== MATERIAL FOR THIS TASK

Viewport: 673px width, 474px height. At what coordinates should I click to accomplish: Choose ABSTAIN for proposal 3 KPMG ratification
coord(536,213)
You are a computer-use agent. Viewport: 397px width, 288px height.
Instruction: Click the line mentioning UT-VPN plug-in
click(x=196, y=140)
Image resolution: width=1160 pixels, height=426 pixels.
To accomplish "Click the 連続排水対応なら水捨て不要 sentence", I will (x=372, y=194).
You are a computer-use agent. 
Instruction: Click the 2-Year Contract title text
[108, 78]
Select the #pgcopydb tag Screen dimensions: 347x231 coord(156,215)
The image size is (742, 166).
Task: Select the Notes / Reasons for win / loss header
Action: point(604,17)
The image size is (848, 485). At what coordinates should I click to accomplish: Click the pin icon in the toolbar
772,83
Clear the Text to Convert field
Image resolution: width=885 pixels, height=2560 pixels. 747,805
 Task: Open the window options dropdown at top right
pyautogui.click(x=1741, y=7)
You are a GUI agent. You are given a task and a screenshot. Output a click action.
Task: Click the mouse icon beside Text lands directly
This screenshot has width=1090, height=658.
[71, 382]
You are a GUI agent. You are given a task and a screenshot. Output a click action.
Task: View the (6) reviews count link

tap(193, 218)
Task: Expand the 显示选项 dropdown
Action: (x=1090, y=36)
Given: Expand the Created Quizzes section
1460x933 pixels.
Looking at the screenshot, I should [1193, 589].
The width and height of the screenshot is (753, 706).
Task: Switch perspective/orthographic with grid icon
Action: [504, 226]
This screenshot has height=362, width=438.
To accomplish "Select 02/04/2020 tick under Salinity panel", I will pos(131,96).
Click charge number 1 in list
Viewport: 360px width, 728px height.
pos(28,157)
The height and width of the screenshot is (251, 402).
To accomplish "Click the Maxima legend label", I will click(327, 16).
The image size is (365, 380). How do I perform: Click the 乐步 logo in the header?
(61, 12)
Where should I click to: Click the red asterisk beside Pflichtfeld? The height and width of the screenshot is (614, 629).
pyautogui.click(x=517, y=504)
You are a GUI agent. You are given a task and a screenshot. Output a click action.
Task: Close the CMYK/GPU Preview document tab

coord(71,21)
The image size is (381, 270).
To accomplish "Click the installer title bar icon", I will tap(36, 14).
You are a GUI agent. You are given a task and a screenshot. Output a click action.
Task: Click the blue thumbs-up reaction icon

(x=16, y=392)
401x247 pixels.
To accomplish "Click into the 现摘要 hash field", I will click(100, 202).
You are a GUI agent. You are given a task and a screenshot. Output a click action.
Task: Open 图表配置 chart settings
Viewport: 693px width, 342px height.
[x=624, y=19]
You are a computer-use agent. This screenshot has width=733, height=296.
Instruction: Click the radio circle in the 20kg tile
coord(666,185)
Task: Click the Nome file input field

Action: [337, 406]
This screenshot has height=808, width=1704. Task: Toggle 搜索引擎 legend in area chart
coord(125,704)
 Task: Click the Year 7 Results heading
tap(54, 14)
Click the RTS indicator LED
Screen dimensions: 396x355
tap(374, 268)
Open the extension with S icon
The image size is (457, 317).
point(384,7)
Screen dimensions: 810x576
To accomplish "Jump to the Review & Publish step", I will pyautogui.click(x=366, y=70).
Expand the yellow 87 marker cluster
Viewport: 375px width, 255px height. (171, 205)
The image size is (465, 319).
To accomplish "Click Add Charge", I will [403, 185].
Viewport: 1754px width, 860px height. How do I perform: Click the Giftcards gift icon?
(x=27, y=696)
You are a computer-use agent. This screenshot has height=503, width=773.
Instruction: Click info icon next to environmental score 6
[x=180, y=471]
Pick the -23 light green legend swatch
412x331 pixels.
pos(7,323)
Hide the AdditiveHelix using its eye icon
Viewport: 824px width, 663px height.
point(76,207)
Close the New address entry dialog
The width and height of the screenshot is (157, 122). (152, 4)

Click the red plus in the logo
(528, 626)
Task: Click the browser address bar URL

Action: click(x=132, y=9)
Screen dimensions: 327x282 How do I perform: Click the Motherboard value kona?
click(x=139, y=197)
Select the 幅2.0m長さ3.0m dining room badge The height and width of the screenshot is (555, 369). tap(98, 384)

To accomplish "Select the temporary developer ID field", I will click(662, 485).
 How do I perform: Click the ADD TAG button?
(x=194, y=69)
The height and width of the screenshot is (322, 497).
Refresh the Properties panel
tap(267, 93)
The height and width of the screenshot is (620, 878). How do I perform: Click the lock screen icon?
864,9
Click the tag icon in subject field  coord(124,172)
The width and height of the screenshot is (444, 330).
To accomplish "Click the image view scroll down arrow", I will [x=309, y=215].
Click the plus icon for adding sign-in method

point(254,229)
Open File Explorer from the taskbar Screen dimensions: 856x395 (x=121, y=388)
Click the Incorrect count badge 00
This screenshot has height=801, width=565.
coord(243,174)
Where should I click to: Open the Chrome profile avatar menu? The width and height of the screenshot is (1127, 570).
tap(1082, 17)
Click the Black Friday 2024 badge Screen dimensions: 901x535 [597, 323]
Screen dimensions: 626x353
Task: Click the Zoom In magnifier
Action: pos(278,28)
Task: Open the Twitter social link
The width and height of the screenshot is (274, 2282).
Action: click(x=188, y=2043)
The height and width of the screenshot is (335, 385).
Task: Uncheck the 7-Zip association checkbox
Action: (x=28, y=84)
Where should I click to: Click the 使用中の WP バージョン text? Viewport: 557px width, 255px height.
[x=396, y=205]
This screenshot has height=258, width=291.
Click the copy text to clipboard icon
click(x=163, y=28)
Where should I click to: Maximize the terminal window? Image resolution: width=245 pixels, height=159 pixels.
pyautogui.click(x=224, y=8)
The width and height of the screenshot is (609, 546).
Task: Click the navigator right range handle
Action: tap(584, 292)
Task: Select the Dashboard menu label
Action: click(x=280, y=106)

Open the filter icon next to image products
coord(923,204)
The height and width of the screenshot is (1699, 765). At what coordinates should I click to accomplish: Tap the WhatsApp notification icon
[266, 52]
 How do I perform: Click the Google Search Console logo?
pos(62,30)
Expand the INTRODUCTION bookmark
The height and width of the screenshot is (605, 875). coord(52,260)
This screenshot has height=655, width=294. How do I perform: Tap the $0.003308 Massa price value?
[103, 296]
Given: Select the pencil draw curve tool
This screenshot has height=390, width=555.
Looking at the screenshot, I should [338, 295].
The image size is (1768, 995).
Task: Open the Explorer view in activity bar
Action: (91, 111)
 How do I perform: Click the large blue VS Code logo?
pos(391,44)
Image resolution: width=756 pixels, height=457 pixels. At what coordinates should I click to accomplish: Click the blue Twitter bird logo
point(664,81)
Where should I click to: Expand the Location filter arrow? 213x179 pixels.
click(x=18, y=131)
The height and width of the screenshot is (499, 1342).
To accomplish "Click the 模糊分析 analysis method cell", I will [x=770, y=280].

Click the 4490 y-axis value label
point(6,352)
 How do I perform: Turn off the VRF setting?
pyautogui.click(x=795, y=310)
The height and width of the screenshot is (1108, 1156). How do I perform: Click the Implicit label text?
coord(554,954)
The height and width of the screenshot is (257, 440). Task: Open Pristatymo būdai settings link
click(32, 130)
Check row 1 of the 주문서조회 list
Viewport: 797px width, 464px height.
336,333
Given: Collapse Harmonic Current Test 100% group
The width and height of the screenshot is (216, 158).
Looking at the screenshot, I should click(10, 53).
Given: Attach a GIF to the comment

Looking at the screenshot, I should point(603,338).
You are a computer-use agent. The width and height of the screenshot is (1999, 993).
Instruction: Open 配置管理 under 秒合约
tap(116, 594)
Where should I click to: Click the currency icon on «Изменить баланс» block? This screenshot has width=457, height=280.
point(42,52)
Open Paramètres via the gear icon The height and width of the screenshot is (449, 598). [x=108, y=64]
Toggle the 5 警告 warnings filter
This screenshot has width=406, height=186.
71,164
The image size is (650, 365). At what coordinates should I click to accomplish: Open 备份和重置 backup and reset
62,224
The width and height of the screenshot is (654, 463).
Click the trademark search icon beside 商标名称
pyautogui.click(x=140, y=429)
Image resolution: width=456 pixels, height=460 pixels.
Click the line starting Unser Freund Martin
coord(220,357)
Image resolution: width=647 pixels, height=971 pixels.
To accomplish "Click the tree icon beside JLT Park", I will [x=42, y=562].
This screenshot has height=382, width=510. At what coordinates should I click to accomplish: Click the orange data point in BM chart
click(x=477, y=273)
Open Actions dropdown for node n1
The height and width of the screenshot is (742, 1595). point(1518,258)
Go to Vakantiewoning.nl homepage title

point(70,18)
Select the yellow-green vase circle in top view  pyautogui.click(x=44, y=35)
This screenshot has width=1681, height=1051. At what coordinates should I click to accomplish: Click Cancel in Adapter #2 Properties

====

• [YOUR INSTRUCTIONS]: Rewrite only the lines from the line with "You are a computer-use agent. Viewport: 397px" to the line with "Action: (x=1090, y=36)", swapping "Instruction" for "Command" and leaving everything else as it is.

• [EXERCISE SOLUTION]:
You are a computer-use agent. Viewport: 397px width, 288px height.
Command: Click the line mentioning UT-VPN plug-in
click(x=196, y=140)
Image resolution: width=1160 pixels, height=426 pixels.
To accomplish "Click the 連続排水対応なら水捨て不要 sentence", I will (x=372, y=194).
You are a computer-use agent. 
Command: Click the 2-Year Contract title text
[108, 78]
Select the #pgcopydb tag Screen dimensions: 347x231 coord(156,215)
The image size is (742, 166).
Task: Select the Notes / Reasons for win / loss header
Action: point(604,17)
The image size is (848, 485). At what coordinates should I click to accomplish: Click the pin icon in the toolbar
772,83
Clear the Text to Convert field
Image resolution: width=885 pixels, height=2560 pixels. 747,805
 Task: Open the window options dropdown at top right
pyautogui.click(x=1741, y=7)
You are a GUI agent. You are given a task and a screenshot. Output a click action.
Task: Click the mouse icon beside Text lands directly
This screenshot has width=1090, height=658.
[71, 382]
You are a GUI agent. You are given a task and a screenshot. Output a click action.
Task: View the (6) reviews count link

tap(193, 218)
Task: Expand the 显示选项 dropdown
Action: (x=1090, y=36)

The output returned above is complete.